### [Passage]
________________

Open war in the Constitutional Court

2 min
Image of the façade of the Constitutional Court building in Madrid.

The sentence declaring the first state of alarm approved by the Spanish government in March 2020 unconstitutional has made evident what had already been sensed for some time: the extreme politicisation, and also division, of a court which, instead of being a generator of consensus and legal security, has become another stage in the struggle between conservative and progressive Spain. The fracture is growing in a court in which four members' mandates have expired and which the right wing People's Party refuses to renew due to its current conservative majority. The same is true of other bodies such as the Court of Auditors or the General Council of the Judiciary.

________________

### [Given records]
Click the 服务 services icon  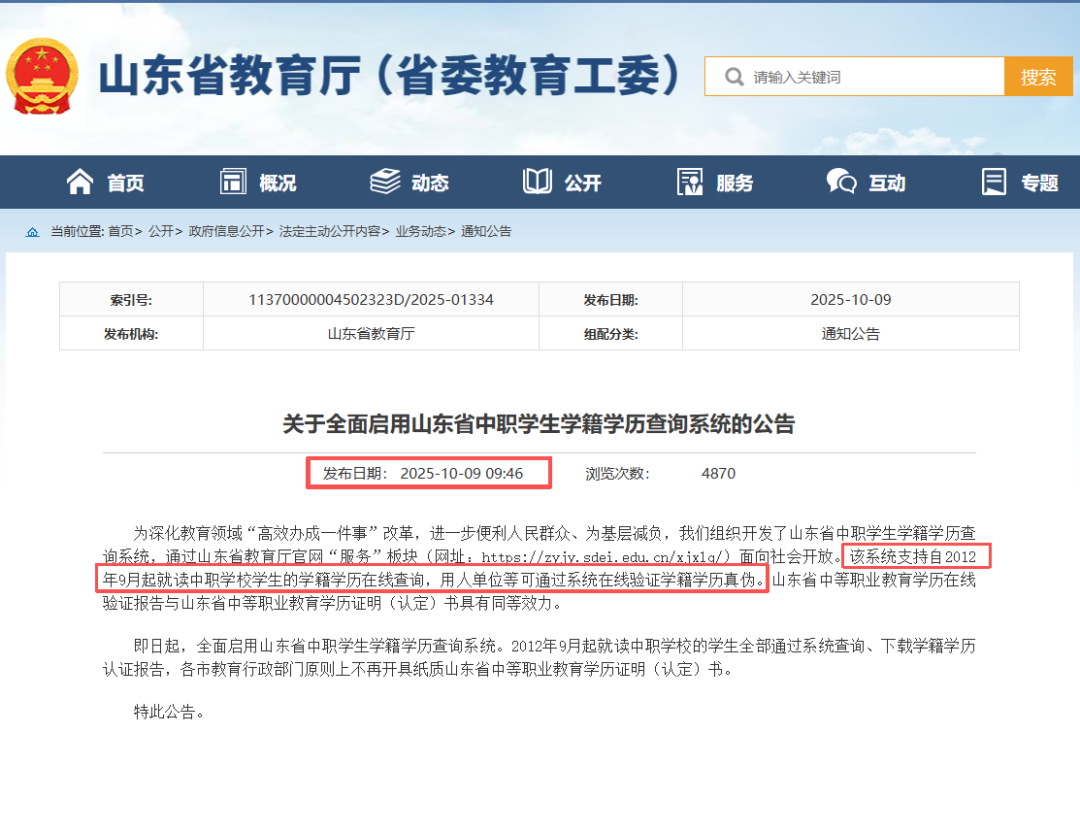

________________

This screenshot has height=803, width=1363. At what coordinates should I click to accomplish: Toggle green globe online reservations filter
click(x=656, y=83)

________________

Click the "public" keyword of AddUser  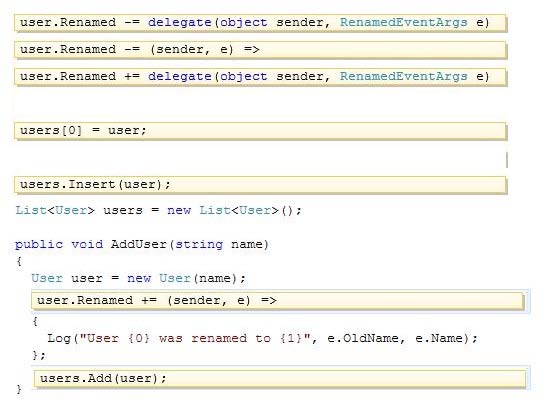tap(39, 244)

________________

### [Activity list]
**1)** Answer these from the article on the Constitutional Court:
(a) In what month and year did the Spanish government approve the first state of alarm?
(b) How many members of the court have expired mandates?
(c) Which party refuses to renew those members?
**2)** Translate this sentence from the article on the Constitutional Court into Spanish: "The same is true of other bodies such as the Court of Auditors or the General Council of the Judiciary."
Use only the article on the Constitutional Court, not the rows.

### [Answer section]
**1)**
(a) March 2020
(b) Four
(c) The right-wing People's Party

**2)** Lo mismo ocurre con otros órganos como el Tribunal de Cuentas o el Consejo General del Poder Judicial.